I can’t take it anymore.
How many of these songs are we going to get before groups finally branch off into more exciting and creative ventures that actually have a melody? Back in the day Japan used to be the outlet for creativity. A musical market for groups to experiment with their sound and try new things without reverting to the trends and sounds that dominated their homeland. However recently it seems as though Japan has just become a dumping ground for uninspired, mind numbing material that couldn’t make the cut for Korean promotions. First it was Golden Child’s noisy discography low, Rata-Tat-Tat and now it’s The Boyz’ fractured mess, She’s The Boss.

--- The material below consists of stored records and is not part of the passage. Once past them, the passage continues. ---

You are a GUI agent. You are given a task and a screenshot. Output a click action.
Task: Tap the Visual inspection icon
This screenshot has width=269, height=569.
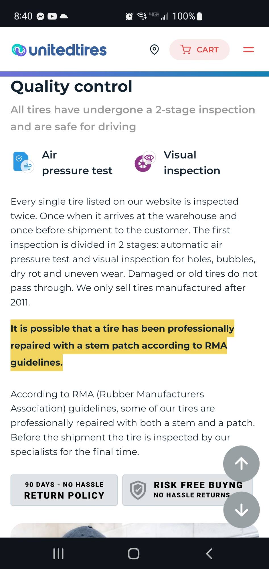145,162
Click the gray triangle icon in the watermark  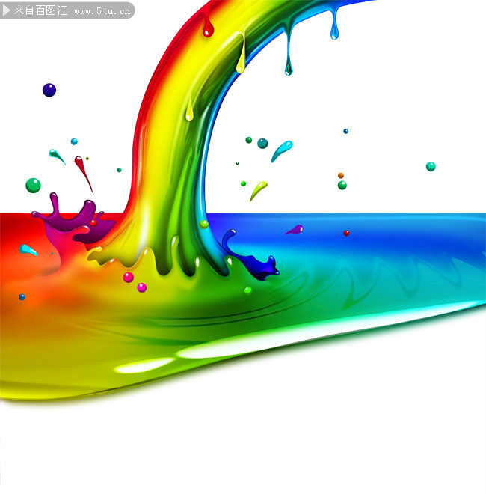(x=7, y=11)
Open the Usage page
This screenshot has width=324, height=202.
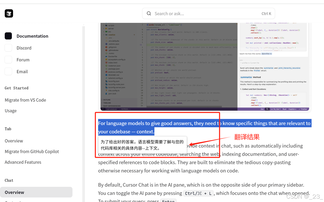point(11,111)
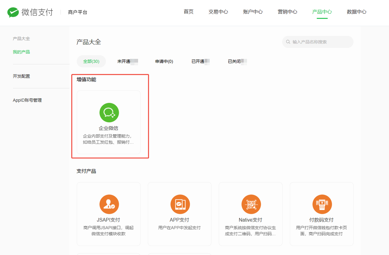This screenshot has width=389, height=255.
Task: Click 我的产品 in left sidebar
Action: pyautogui.click(x=21, y=52)
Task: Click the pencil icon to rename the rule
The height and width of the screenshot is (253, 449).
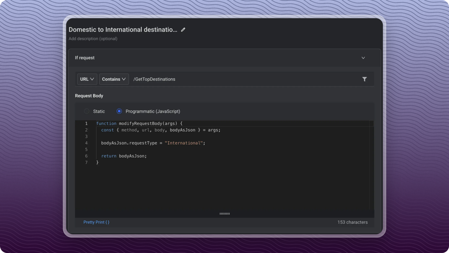Action: (183, 30)
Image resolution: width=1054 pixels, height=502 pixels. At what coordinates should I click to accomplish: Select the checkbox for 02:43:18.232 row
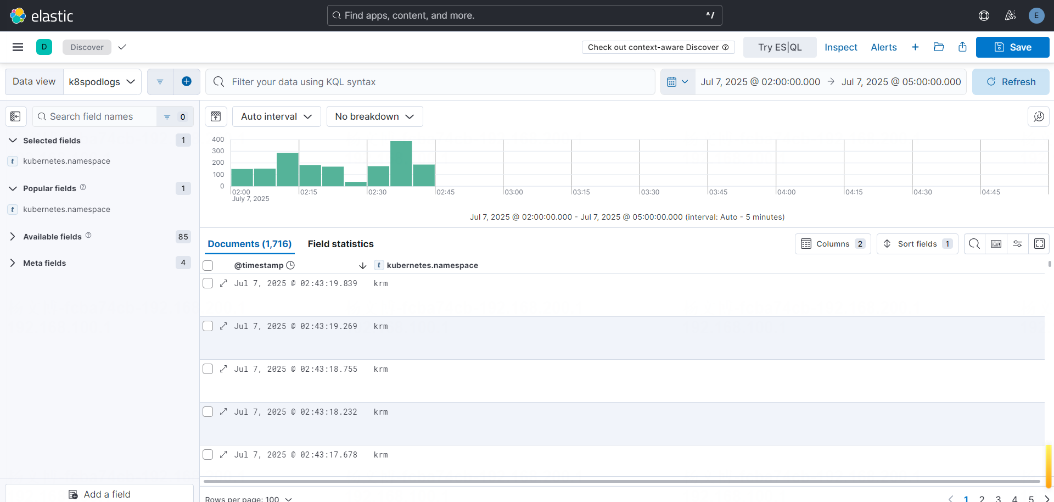pyautogui.click(x=208, y=412)
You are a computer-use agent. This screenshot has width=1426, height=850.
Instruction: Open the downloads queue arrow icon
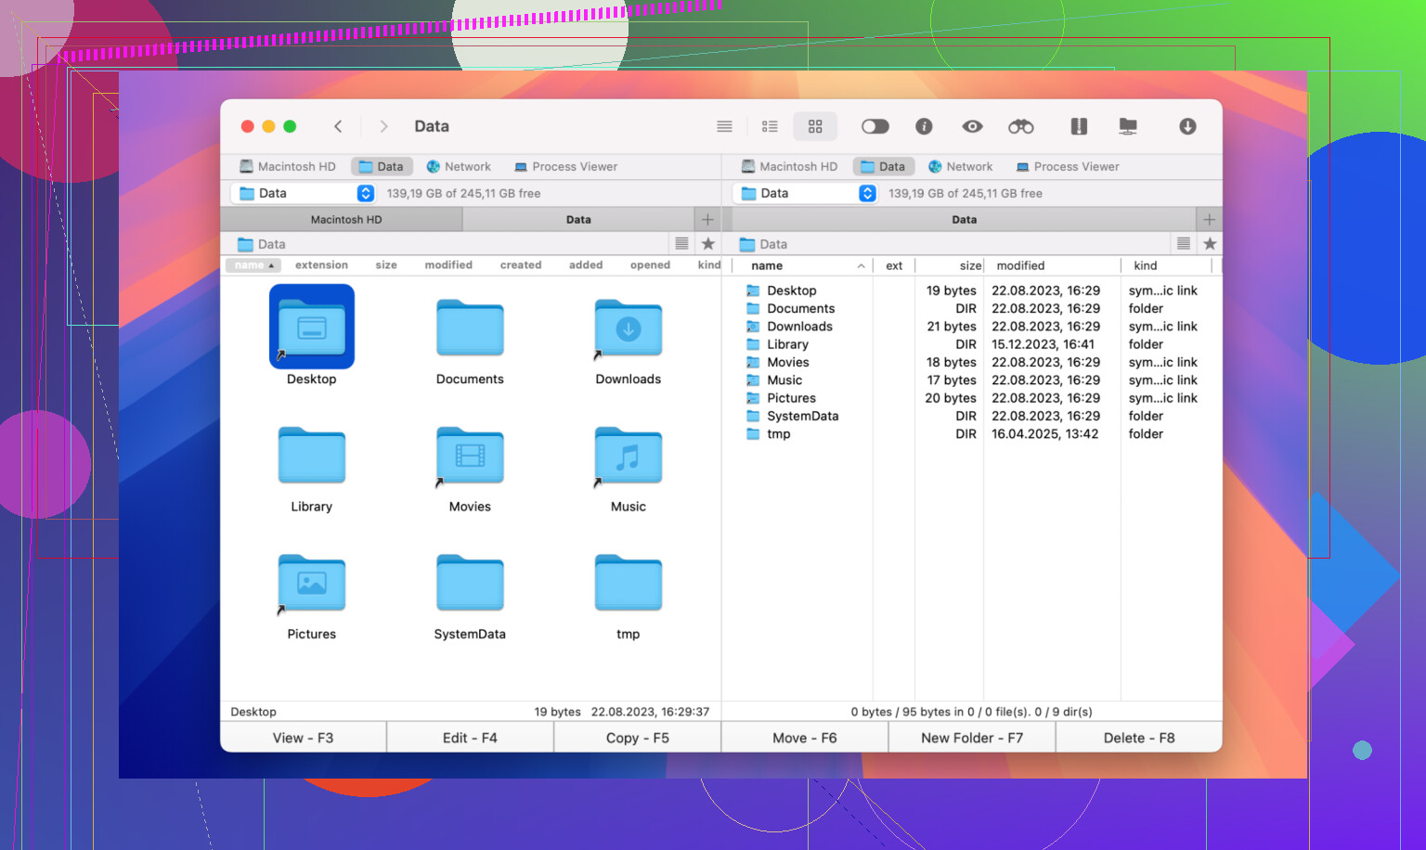coord(1187,126)
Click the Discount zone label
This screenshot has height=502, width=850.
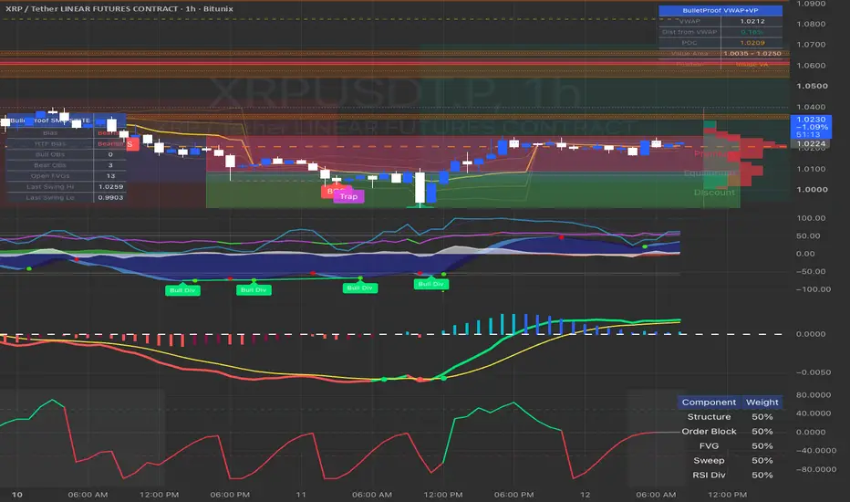(714, 192)
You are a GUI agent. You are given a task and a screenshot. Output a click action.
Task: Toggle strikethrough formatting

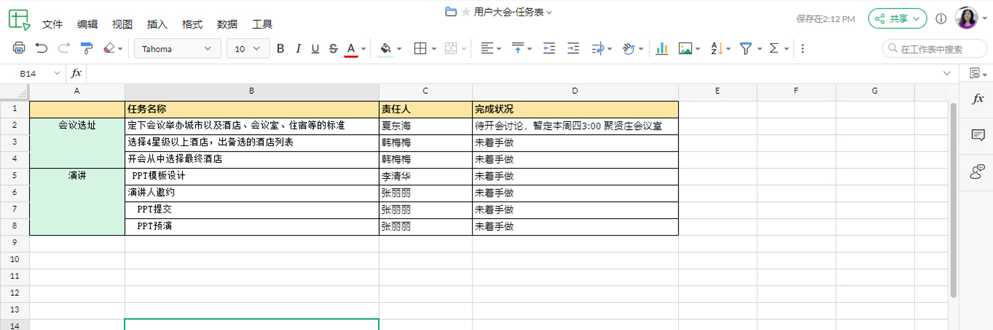point(333,48)
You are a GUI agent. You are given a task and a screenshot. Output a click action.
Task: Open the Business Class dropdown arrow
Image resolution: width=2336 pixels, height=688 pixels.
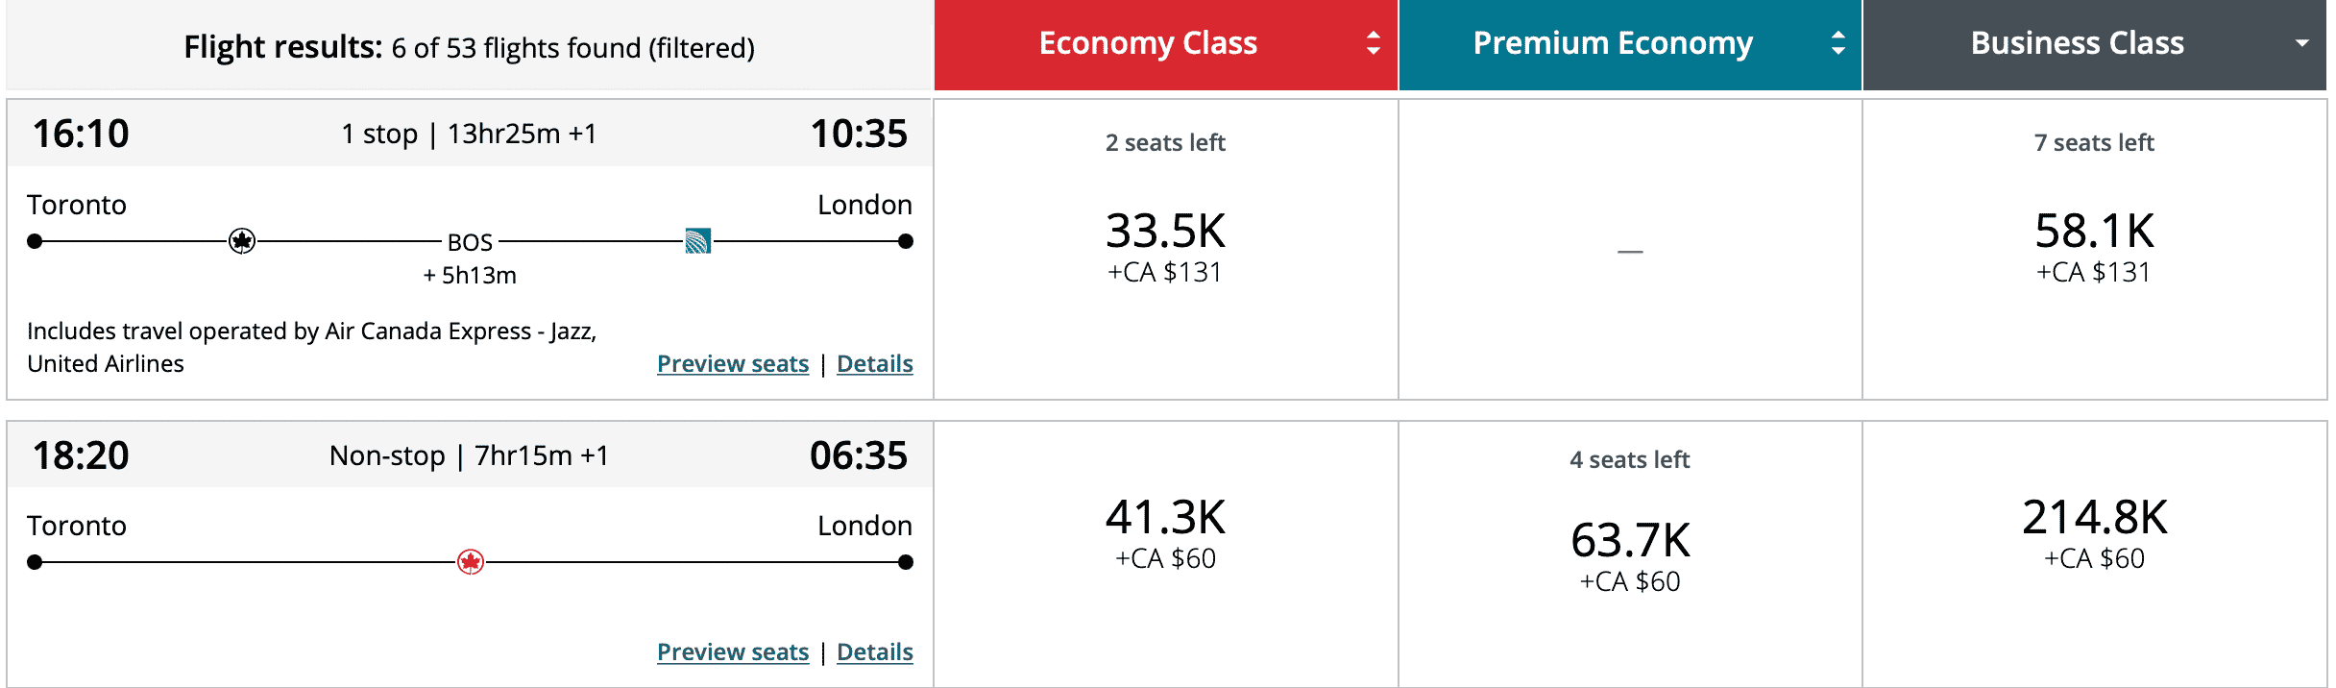point(2301,43)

Up until recently, The Boyz were a rather consistent group, delivering a solid slate of releases that varied from good to outstanding. This continued into the early months of 2021 with the sleek Prism. A track that remains a high point in a discography that has since fallen off the rails. Maverick was a complete failure, hinging on a loud cringy chorus that lumbered forward in the most unsatisfying of ways. An unfortunate feature that’s been extended into the groups new Japanese single, She’s The Boss. The verses here are just atrocious, bolstered by an abrasive brass loop that grates in the worst ways possible. It’s a sound that was never welcome but at the same time has somehow managed to overstay its welcome in the current musical soundscape. It coupled with senseless shouting and mind numbing repetitions of various phrases culminate in a wholly unsatisfying listening experience that’s hard to fully swallow.
Flashes of potential do pop their heads out occasionally though. The first chorus is surprisingly robust, performed via a melodically satisfying airy vocal that matches the slinky electronic backing that She’s The Boss surprisingly transforms into for its hook. The production here harkens back to the kind of simplistic, melancholic edm sound of the late 00’s and early 10’s. It’s an odd but welcome shift in sound and works much much better than almost anything else that came before or comes after. This once again, results in a fractured listen. There’s clearly a decent track hidden somewhere in here but it’s surrounded by a cavalcade of throwaway hooks and an obnoxiously noisy soundscape that gives us what might just be the groups weakest effort yet.